Are Xi’s remarks a sign that a big stimulus package is finally coming? Earlier this week, he called for an “all-out” infrastructure push to boost the economy. It’s hardly a tall order. Thanks to global inflation alone, China will beat the US in real GDP growth this year, however weak the underlying economy is.
Infrastructure spending is a great way to start. In the first quarter, investment in public facilities, such as water conservation and rail transport, rose a seemingly respectable 8.5% year-on-year. While that makes it look like local officials were doing something, much of the increase stemmed from higher costs in industrial products such as steel. Once we account for the 8.3% producers’ inflation, there was hardly any incremental boost to the real economy.

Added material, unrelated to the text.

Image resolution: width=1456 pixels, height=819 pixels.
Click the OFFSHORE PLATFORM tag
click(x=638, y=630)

Exports are another good example. Surging global prices have kept export growth in value terms elevated, but volumes have fallen.
To calculate real GDP growth, advanced economies use a broad range of price measures for both inputs and outputs. China, on the other hand, uses a single deflator. As a result, during times of major global price changes, this method can significantly distort its real GDP growth numbers. The GDP deflator used in the US is now a lot higher.

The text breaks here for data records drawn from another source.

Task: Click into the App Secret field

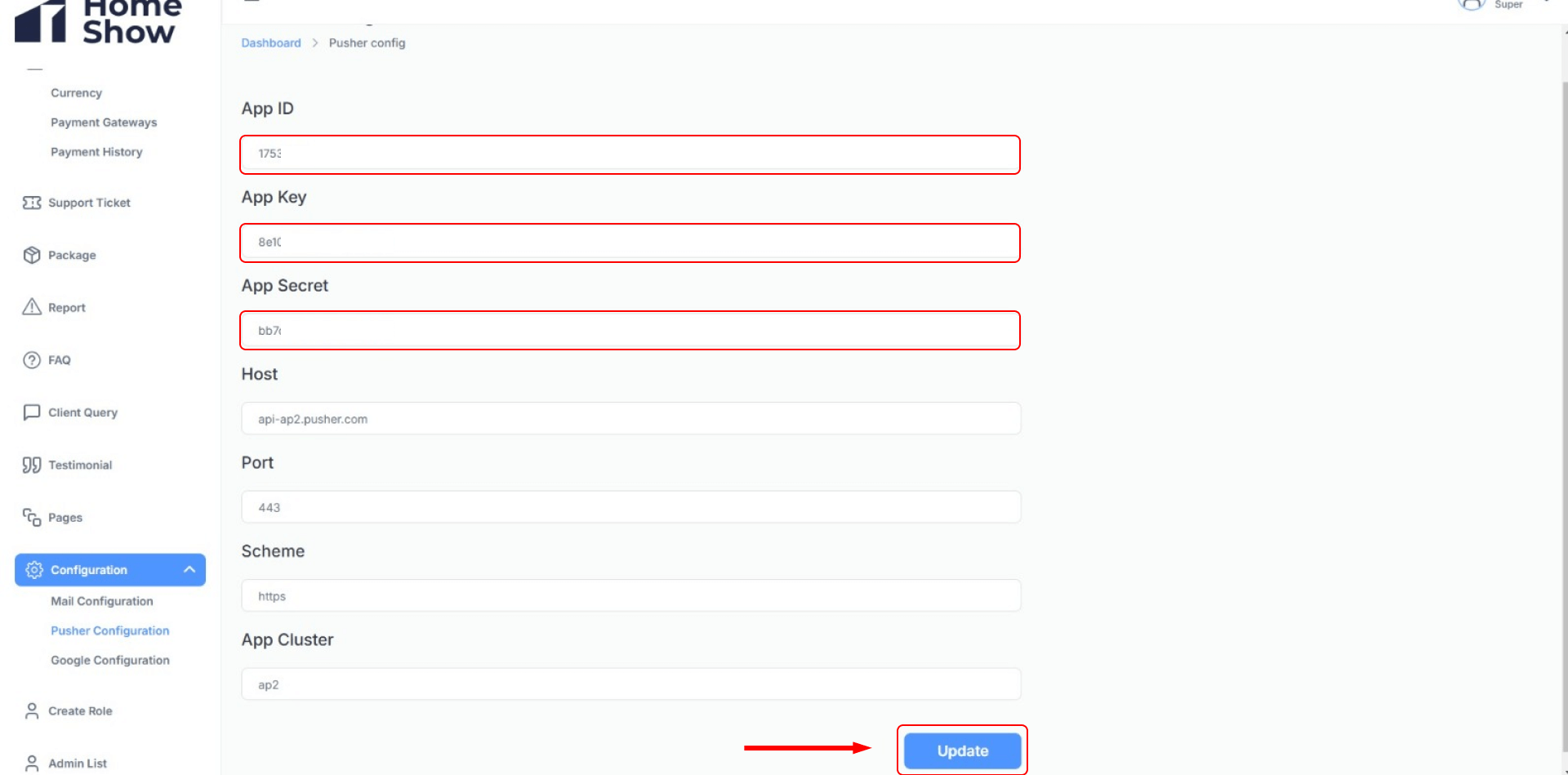Action: pos(630,331)
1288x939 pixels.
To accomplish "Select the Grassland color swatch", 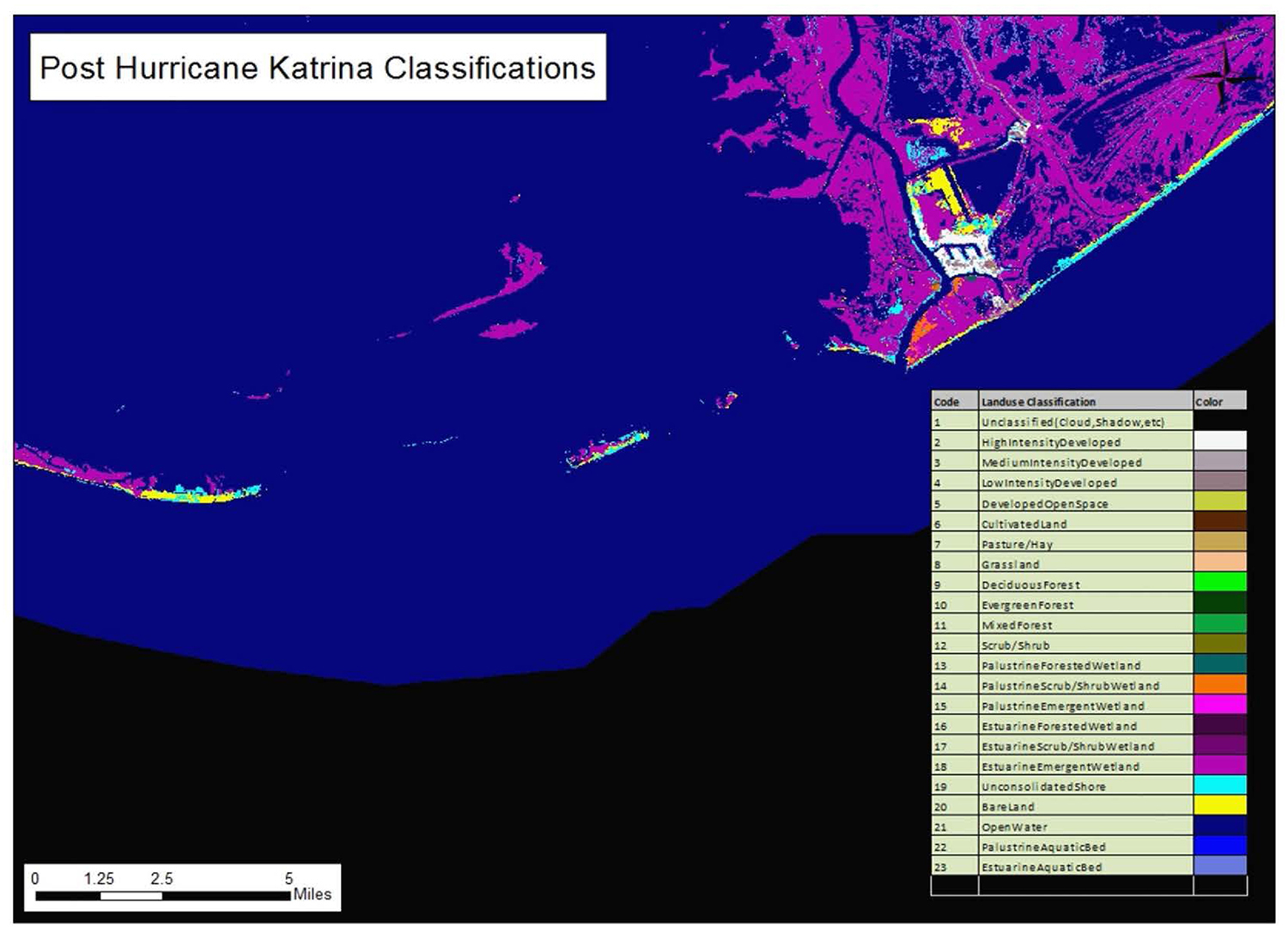I will [1219, 563].
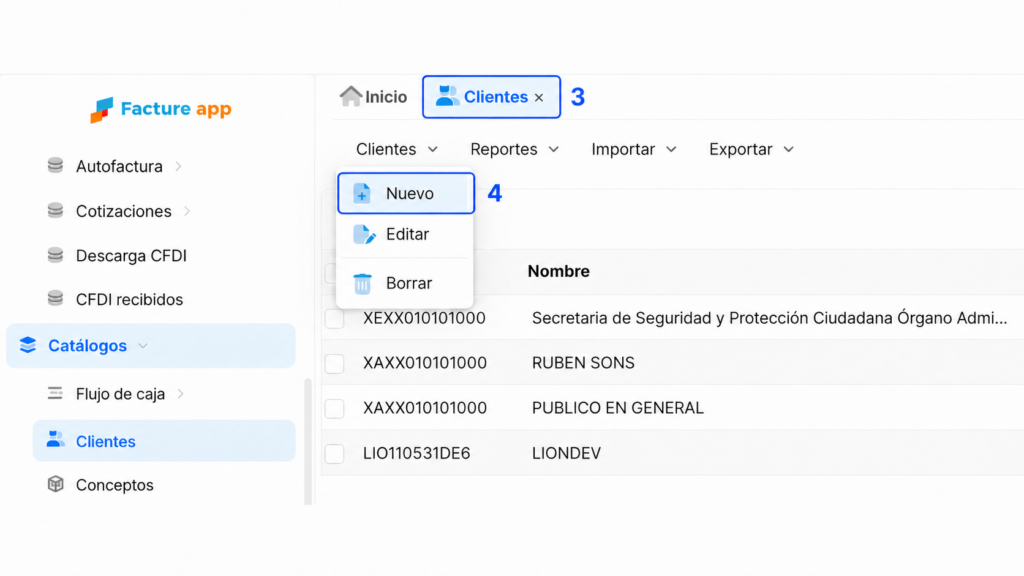The height and width of the screenshot is (576, 1024).
Task: Click the stacked layers icon beside Catálogos
Action: [x=27, y=345]
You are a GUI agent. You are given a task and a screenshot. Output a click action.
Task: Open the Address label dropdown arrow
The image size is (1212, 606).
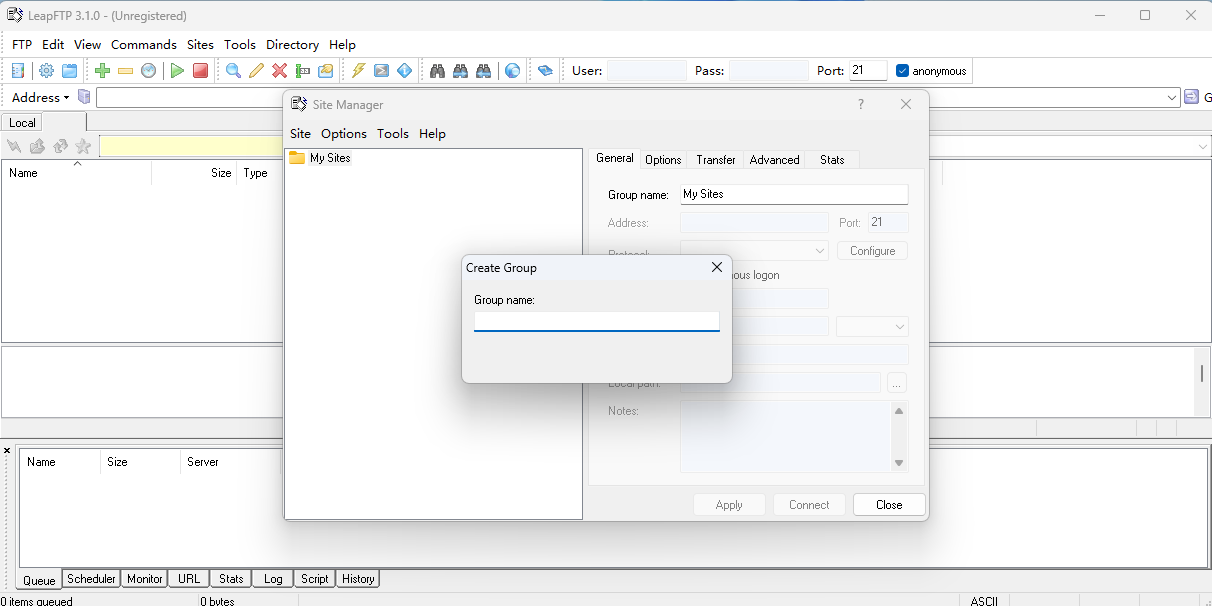[x=66, y=98]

Economists have been downgrading their growth forecasts for both China and the US recently. Those polled by Bloomberg now see the US growing 3.2% this year. Assuming stagnation in the second quarter, China just needs to notch roughly 4% in the second half.
That is not hard to do. When China calculates its quarterly GDP numbers, it uses the so-called production account, which prioritizes the value-add of each industry and brushes aside end demand.
As such, local officials can worry less about what households spend. Instead, they can incentivize factories, to say, make machinery tools, which state-owned entities can procure as fixed-asset investments. As to how useful these tools are and when and whether their purchase value will need to be written down — that’s a can that China can kick down the road. But for now, it’s a battle Xi can’t lose.
What does this mean for the broader economy? If beating the US in headline numbers, whether it’s Olympic medals or GDP growth, is what Xi most cares about, what does it say about his policy priorities? With rising job uncertainty and global inflation coming to bite, the Chinese are bound to feel their living standards are slipping.
Let them eat 5.5% GDP growth, Xi might say.